It is a figure which shows the SCYL2 gene expression level in a healthy person-derived CD4-positive T cell and an acute type ATL patient-derived T cell. It is a figure which shows the SCYL2 protein expression level in a healthy subject-derived CD4-positive T cell and an acute type ATL patient-derived T cell. It is a figure which shows the SCYL2 gene expression level in a T-ALL cell line and an ATL cell line. It is a figure which shows the SCYL2 protein expression level in a T-ALL cell line and an ATL cell line. It is a figure which shows the state of the phosphorylation of SCYL2 protein expression, PTEN protein expression, AKT protein expression, and PTEN and AKT in a T-ALL cell line and an ATL cell line. It is a figure which shows the change of the state of PTEN and AKT phosphorylation by having reduced SCYL2 gene expression in an ATL cell line. It is a figure which shows the change of the cell growth ability by reducing SCYL2 gene expression in an ATL cell line. It is a figure which shows the coupling | bonding of SCYL2 and PTEN and the coupling | bonding of SCYL2 and AKT in a cell. It is a figure which shows the state of the phosphorylation of AKT and PTEN in a SCYL2 stable expression strain and a SCYL2 expression reduction strain. It is a figure which shows the state of phosphorylation of AKT in the cell line of PTEN deficiency. It is a figure which shows the coupling | bonding of SCYL2 and PTEN in vitro. It is an in vitro kinase test, and is a figure which shows the state of PTEN phosphorylation by SCYL2. It is a figure which shows the relationship between the increase in SCYL2 expression, and the enhancement of phosphorylation of AKT and PTEN in a cancer cell line stably expressing SCYL2. It is a figure which shows the relationship between the increase in SCYL2 expression, and cell proliferation ability enhancement in the SCYL2 stable expression cancer cell line.

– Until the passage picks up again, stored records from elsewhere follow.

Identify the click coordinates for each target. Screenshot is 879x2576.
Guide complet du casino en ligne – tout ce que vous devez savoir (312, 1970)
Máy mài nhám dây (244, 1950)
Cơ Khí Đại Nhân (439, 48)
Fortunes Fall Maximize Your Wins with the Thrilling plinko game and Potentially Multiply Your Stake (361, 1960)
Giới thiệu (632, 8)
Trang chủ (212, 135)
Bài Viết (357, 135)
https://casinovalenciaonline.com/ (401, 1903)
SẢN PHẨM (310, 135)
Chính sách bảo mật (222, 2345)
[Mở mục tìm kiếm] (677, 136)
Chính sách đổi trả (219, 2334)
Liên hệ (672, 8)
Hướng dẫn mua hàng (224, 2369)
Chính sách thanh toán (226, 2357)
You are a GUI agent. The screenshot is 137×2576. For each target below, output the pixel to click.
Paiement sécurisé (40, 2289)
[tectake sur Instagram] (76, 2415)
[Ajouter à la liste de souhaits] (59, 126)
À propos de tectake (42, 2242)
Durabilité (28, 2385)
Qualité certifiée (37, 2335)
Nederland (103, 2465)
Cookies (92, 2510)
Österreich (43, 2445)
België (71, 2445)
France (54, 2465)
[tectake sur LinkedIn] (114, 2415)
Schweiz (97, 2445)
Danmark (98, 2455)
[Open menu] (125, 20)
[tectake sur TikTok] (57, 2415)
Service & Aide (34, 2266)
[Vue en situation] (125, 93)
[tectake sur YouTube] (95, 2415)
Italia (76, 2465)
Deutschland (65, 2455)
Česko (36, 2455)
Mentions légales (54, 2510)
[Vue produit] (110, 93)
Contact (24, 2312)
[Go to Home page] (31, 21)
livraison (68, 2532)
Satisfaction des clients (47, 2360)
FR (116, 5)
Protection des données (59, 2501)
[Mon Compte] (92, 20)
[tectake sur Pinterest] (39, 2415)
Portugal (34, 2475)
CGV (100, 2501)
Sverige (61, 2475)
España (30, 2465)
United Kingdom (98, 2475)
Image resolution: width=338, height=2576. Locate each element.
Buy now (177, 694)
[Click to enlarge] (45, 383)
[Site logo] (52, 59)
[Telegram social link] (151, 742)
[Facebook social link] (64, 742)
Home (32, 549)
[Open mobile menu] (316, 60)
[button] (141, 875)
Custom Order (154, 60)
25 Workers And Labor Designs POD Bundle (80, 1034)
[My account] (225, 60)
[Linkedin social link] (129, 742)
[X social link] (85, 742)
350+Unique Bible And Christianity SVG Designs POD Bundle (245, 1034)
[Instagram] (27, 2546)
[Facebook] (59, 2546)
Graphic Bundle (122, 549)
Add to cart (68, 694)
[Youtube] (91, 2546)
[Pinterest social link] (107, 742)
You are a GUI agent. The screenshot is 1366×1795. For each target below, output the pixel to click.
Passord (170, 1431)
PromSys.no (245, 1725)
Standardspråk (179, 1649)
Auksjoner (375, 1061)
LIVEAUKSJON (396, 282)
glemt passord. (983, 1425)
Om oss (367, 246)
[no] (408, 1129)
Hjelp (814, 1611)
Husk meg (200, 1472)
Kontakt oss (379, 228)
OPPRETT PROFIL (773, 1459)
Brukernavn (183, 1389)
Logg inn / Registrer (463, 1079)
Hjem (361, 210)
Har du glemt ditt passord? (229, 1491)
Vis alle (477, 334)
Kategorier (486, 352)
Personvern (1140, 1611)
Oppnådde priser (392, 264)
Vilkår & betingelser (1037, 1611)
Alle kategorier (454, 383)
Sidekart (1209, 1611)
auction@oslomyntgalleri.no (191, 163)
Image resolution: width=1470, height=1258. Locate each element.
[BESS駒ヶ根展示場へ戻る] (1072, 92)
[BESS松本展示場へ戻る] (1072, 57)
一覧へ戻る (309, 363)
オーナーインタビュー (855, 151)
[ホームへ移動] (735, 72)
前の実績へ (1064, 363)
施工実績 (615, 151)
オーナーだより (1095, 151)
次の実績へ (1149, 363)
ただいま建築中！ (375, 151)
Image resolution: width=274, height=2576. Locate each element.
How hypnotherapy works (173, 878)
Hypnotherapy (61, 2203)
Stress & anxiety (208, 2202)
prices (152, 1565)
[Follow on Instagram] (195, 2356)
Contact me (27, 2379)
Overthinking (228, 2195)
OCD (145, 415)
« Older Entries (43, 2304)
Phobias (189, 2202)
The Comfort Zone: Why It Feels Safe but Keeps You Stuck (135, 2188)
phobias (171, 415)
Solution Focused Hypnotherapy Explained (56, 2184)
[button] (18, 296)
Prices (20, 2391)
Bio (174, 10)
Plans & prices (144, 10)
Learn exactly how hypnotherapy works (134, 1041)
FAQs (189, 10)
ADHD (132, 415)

  In the present invention, a method for diagnosing ATL (adult T cell leukemia) and a screening method for a preventive agent, progression inhibitor or therapeutic agent for adult T cell leukemia are provided.

  ATL (Adult T-cell leukemia) refers to viral leukemia caused by infection of human T-cell leukemia virus (HTLV-1) with T cells, and HTLV-1-infected T cells become tumorous. Disease. There is a peak of onset in the 50s to 60s, progresses from subacute to chronic, progresses rapidly at the end stage, and the prognosis is poor. The origin of tumor cells is T cells, and the cuts and nuclei in the peripheral blood Leukemia cells (flower-like cells) appear, and lymph node enlargement, hepatomegaly, and spleen enlargement are frequently observed, and skin lesions are often observed.

  Here, HTLV-1 (human T-cell leukemia virus type 1) is a human retrovirus that moves into the nucleus in human T cells, which are hosts, and generates cDNA from RNA by reverse transcription. Integrate into genomic DNA.

  In the present invention, it was newly found that the SCYL2 gene or its gene product is involved in phosphorylation of PTEN. The above-described new diagnostic method and new therapeutic drug screening method are configured based on such a new discovery.

  PTEN as used herein refers to the PTEN gene or the protein encoded thereby. In vivo, the gene is located at 10q23.3 on the chromosome and has been identified as a tumor suppressor. PTEN protein refers to a protein encoded by this gene, and is known as an enzyme that catalyzes the dephosphorylation reaction of phosphatidylinositol-3,4,5-triphosphate (PIP3). In the present specification, unless otherwise specified, the term “PTEN” refers to both a full-length protein encoded by such a PTEN gene and a peptide fragment of the PTEN protein.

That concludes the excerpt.